Armand Phillip Bartos (1910 – December 29, 2005) was an American architect and philanthropist.
Though highly active as a philanthropist, Bartos became primarily known as the co-designer of Shrine of the Book that houses the Dead Sea Scrolls in western Jerusalem. Bartos's various and diverse activities, primarily not architecturally focused, included service as the chairperson emeritus of the SculptureCenter, Long Island City, Queens, New York.
In 1934, Bartos received a bachelor's degree in architecture from the University of Pennsylvania and, in 1935, a master's degree in architecture from the Massachusetts Institute of Technology (MIT).
He divorced his first wife to Martha (née Voice Bartos) and subsequently was married to heiress Celeste (née Gottesman, 1913–2013), who had in 1935 married Jerome John Altman. The Bartoses became generous philanthropists, concentrating on culture, particularly twentieth-century art of which they were an avid collectors, filling their Park Avenue (Manhattan) apartment in New York City. Celeste became fabulously wealthy as a result of inheriting the estate of her father, Samuel Gottesman (1885–1956), a Hungarian émigré who had become a pulp-paper merchant and financier.

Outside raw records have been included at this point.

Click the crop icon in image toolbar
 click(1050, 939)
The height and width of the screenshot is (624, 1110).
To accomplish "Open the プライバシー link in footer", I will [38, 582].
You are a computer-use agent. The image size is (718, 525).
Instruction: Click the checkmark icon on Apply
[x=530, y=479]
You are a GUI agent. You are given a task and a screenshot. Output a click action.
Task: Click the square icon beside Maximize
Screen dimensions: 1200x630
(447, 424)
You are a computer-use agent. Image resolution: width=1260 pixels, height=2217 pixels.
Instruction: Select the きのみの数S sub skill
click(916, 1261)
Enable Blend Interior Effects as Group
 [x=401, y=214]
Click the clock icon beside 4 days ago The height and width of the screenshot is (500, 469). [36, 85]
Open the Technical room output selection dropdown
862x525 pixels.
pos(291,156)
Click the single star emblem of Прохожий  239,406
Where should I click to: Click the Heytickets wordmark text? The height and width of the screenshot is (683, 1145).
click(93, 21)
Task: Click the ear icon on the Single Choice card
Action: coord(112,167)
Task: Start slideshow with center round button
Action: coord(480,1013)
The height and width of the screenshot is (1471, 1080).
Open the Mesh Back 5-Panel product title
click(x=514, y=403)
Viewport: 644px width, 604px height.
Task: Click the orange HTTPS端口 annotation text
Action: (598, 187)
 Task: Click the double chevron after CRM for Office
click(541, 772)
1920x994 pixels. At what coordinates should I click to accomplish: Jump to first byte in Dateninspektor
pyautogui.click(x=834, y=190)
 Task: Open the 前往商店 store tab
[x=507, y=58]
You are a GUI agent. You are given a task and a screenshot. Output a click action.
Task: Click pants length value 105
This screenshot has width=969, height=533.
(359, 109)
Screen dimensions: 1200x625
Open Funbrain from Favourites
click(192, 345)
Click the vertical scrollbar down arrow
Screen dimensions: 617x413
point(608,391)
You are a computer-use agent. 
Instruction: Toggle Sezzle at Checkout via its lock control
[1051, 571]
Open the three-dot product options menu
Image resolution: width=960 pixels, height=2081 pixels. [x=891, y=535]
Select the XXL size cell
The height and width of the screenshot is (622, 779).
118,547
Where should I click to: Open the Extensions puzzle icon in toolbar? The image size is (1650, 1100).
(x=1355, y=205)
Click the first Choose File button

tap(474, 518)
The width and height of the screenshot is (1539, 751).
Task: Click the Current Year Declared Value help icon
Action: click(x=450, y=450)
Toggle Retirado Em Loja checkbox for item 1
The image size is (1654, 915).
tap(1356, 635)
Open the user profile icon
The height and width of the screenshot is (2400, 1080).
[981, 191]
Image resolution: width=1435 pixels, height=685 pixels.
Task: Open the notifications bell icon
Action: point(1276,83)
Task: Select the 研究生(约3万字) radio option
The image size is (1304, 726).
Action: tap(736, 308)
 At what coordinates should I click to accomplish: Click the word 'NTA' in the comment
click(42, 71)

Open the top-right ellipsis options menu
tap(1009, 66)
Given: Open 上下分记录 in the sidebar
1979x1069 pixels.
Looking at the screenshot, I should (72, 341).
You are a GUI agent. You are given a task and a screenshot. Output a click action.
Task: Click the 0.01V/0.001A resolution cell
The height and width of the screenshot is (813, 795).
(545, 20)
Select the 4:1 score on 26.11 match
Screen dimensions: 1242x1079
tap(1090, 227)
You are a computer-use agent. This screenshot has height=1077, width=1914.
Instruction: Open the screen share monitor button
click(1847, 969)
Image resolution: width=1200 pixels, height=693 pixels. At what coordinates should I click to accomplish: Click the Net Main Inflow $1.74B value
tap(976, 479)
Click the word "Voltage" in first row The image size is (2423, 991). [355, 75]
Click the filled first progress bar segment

With Celeste, Bartos had a son, Adam, and, from his first marriage, had sons, Armand Jr. and Michael, and daughter Mary Bartos. Through his marriage to Celeste, his stepdaughter was Jenifer Altman (1941–1991), also a philanthropist and a victim of cancer, and stepson Jonathan Altman.
Armand P. Bartos died at his home in Manhattan on December 29, 2005. He was 95.